Start of Supplied material
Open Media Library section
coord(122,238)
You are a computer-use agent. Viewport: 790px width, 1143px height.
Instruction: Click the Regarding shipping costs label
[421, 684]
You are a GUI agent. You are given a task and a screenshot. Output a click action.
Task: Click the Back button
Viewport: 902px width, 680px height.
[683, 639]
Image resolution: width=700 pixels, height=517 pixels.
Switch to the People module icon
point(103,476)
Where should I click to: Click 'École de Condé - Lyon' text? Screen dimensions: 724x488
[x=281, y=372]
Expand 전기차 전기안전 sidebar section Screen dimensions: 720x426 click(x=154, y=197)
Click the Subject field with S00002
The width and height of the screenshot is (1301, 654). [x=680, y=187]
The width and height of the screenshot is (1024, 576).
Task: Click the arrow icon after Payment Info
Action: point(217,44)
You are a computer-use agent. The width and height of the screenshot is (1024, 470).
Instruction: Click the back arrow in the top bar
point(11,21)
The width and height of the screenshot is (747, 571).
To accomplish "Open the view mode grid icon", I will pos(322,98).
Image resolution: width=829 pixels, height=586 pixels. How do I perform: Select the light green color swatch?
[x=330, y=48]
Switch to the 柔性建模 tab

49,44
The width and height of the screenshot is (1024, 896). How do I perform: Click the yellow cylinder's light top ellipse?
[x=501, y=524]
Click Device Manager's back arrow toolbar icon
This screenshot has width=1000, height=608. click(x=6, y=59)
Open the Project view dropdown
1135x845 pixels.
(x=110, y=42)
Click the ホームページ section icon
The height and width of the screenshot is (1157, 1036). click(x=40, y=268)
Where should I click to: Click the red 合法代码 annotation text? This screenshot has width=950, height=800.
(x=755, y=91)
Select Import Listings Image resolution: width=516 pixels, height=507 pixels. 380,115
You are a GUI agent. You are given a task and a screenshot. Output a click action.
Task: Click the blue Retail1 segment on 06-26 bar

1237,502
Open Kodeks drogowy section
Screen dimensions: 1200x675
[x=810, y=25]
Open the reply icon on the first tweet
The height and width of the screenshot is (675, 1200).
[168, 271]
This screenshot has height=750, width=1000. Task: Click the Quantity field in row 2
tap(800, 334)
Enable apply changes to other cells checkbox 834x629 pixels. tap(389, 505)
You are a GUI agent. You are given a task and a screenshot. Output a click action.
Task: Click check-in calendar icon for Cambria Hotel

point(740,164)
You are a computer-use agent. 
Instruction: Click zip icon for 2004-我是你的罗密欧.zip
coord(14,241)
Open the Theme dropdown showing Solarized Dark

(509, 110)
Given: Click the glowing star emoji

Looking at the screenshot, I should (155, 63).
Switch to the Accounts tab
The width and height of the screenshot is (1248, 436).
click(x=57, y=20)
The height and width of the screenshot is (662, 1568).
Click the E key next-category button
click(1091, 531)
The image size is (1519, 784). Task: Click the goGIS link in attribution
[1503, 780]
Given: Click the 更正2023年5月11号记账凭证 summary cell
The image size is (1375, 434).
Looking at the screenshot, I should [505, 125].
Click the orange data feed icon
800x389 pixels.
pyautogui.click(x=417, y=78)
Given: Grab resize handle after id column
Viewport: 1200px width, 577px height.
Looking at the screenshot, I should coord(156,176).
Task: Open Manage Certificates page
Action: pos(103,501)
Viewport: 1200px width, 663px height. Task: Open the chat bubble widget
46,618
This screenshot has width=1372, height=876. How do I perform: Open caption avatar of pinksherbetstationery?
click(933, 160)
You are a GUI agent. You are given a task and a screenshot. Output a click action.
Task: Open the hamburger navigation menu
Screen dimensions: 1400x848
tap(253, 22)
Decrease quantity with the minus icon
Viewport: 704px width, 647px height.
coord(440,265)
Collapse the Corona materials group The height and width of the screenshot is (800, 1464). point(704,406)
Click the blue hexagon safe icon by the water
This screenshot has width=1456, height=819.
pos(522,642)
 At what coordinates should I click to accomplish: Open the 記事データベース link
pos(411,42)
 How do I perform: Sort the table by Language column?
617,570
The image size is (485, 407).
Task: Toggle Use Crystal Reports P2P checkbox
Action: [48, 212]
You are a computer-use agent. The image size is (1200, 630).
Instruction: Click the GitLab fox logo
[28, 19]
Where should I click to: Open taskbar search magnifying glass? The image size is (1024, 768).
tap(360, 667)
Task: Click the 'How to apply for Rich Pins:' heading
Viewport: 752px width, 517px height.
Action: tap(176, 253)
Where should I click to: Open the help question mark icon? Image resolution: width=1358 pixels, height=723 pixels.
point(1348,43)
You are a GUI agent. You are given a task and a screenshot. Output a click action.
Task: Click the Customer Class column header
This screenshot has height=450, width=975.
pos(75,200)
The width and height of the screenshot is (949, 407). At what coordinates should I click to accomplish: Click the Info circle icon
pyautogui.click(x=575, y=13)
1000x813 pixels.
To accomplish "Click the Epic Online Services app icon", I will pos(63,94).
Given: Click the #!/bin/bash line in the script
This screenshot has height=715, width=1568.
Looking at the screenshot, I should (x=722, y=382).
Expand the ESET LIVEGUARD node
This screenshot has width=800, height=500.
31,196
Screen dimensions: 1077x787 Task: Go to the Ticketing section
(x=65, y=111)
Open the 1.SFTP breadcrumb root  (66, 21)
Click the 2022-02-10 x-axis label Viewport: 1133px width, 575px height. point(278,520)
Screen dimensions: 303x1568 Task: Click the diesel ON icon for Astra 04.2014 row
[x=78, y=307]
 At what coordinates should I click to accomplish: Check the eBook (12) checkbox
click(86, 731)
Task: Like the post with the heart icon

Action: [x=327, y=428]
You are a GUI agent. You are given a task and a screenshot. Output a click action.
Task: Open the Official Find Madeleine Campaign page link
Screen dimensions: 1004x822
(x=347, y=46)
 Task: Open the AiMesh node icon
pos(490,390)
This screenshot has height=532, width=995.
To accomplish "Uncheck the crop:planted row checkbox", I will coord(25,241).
End of Supplied material
■ Directions: Everything in the listing should be written out again exactly.

■ Solution:
Open Media Library section
coord(122,238)
You are a computer-use agent. Viewport: 790px width, 1143px height.
Instruction: Click the Regarding shipping costs label
[421, 684]
You are a GUI agent. You are given a task and a screenshot. Output a click action.
Task: Click the Back button
Viewport: 902px width, 680px height.
[683, 639]
Image resolution: width=700 pixels, height=517 pixels.
Switch to the People module icon
point(103,476)
Where should I click to: Click 'École de Condé - Lyon' text? Screen dimensions: 724x488
[x=281, y=372]
Expand 전기차 전기안전 sidebar section Screen dimensions: 720x426 click(x=154, y=197)
Click the Subject field with S00002
The width and height of the screenshot is (1301, 654). [x=680, y=187]
The width and height of the screenshot is (1024, 576).
Task: Click the arrow icon after Payment Info
Action: point(217,44)
You are a computer-use agent. The width and height of the screenshot is (1024, 470).
Instruction: Click the back arrow in the top bar
point(11,21)
The width and height of the screenshot is (747, 571).
To accomplish "Open the view mode grid icon", I will pos(322,98).
Image resolution: width=829 pixels, height=586 pixels. How do I perform: Select the light green color swatch?
[x=330, y=48]
Switch to the 柔性建模 tab

49,44
The width and height of the screenshot is (1024, 896). How do I perform: Click the yellow cylinder's light top ellipse?
[x=501, y=524]
Click Device Manager's back arrow toolbar icon
This screenshot has width=1000, height=608. click(x=6, y=59)
Open the Project view dropdown
1135x845 pixels.
(x=110, y=42)
Click the ホームページ section icon
The height and width of the screenshot is (1157, 1036). click(x=40, y=268)
Where should I click to: Click the red 合法代码 annotation text? This screenshot has width=950, height=800.
(x=755, y=91)
Select Import Listings Image resolution: width=516 pixels, height=507 pixels. 380,115
You are a GUI agent. You are given a task and a screenshot. Output a click action.
Task: Click the blue Retail1 segment on 06-26 bar

1237,502
Open Kodeks drogowy section
Screen dimensions: 1200x675
[x=810, y=25]
Open the reply icon on the first tweet
The height and width of the screenshot is (675, 1200).
[168, 271]
This screenshot has height=750, width=1000. Task: Click the Quantity field in row 2
tap(800, 334)
Enable apply changes to other cells checkbox 834x629 pixels. tap(389, 505)
You are a GUI agent. You are given a task and a screenshot. Output a click action.
Task: Click check-in calendar icon for Cambria Hotel

point(740,164)
You are a computer-use agent. 
Instruction: Click zip icon for 2004-我是你的罗密欧.zip
coord(14,241)
Open the Theme dropdown showing Solarized Dark

(509, 110)
Given: Click the glowing star emoji

Looking at the screenshot, I should (155, 63).
Switch to the Accounts tab
The width and height of the screenshot is (1248, 436).
click(x=57, y=20)
The height and width of the screenshot is (662, 1568).
Click the E key next-category button
click(1091, 531)
The image size is (1519, 784). Task: Click the goGIS link in attribution
[1503, 780]
Given: Click the 更正2023年5月11号记账凭证 summary cell
The image size is (1375, 434).
Looking at the screenshot, I should [505, 125].
Click the orange data feed icon
800x389 pixels.
pyautogui.click(x=417, y=78)
Given: Grab resize handle after id column
Viewport: 1200px width, 577px height.
Looking at the screenshot, I should coord(156,176).
Task: Open Manage Certificates page
Action: pos(103,501)
Viewport: 1200px width, 663px height. Task: Open the chat bubble widget
46,618
This screenshot has width=1372, height=876. How do I perform: Open caption avatar of pinksherbetstationery?
click(933, 160)
You are a GUI agent. You are given a task and a screenshot. Output a click action.
Task: Open the hamburger navigation menu
Screen dimensions: 1400x848
tap(253, 22)
Decrease quantity with the minus icon
Viewport: 704px width, 647px height.
coord(440,265)
Collapse the Corona materials group The height and width of the screenshot is (800, 1464). point(704,406)
Click the blue hexagon safe icon by the water
This screenshot has width=1456, height=819.
pos(522,642)
 At what coordinates should I click to accomplish: Open the 記事データベース link
pos(411,42)
 How do I perform: Sort the table by Language column?
617,570
The image size is (485, 407).
Task: Toggle Use Crystal Reports P2P checkbox
Action: [48, 212]
You are a computer-use agent. The image size is (1200, 630).
Instruction: Click the GitLab fox logo
[28, 19]
Where should I click to: Open taskbar search magnifying glass? The image size is (1024, 768).
tap(360, 667)
Task: Click the 'How to apply for Rich Pins:' heading
Viewport: 752px width, 517px height.
Action: tap(176, 253)
Where should I click to: Open the help question mark icon? Image resolution: width=1358 pixels, height=723 pixels.
point(1348,43)
You are a GUI agent. You are given a task and a screenshot. Output a click action.
Task: Click the Customer Class column header
This screenshot has height=450, width=975.
pos(75,200)
The width and height of the screenshot is (949, 407). At what coordinates should I click to accomplish: Click the Info circle icon
pyautogui.click(x=575, y=13)
1000x813 pixels.
To accomplish "Click the Epic Online Services app icon", I will pos(63,94).
Given: Click the #!/bin/bash line in the script
This screenshot has height=715, width=1568.
Looking at the screenshot, I should (x=722, y=382).
Expand the ESET LIVEGUARD node
This screenshot has width=800, height=500.
31,196
Screen dimensions: 1077x787 Task: Go to the Ticketing section
(x=65, y=111)
Open the 1.SFTP breadcrumb root  (66, 21)
Click the 2022-02-10 x-axis label Viewport: 1133px width, 575px height. point(278,520)
Screen dimensions: 303x1568 Task: Click the diesel ON icon for Astra 04.2014 row
[x=78, y=307]
 At what coordinates should I click to accomplish: Check the eBook (12) checkbox
click(86, 731)
Task: Like the post with the heart icon

Action: [x=327, y=428]
You are a GUI agent. You are given a task and a screenshot. Output a click action.
Task: Open the Official Find Madeleine Campaign page link
Screen dimensions: 1004x822
(x=347, y=46)
 Task: Open the AiMesh node icon
pos(490,390)
This screenshot has height=532, width=995.
To accomplish "Uncheck the crop:planted row checkbox", I will coord(25,241).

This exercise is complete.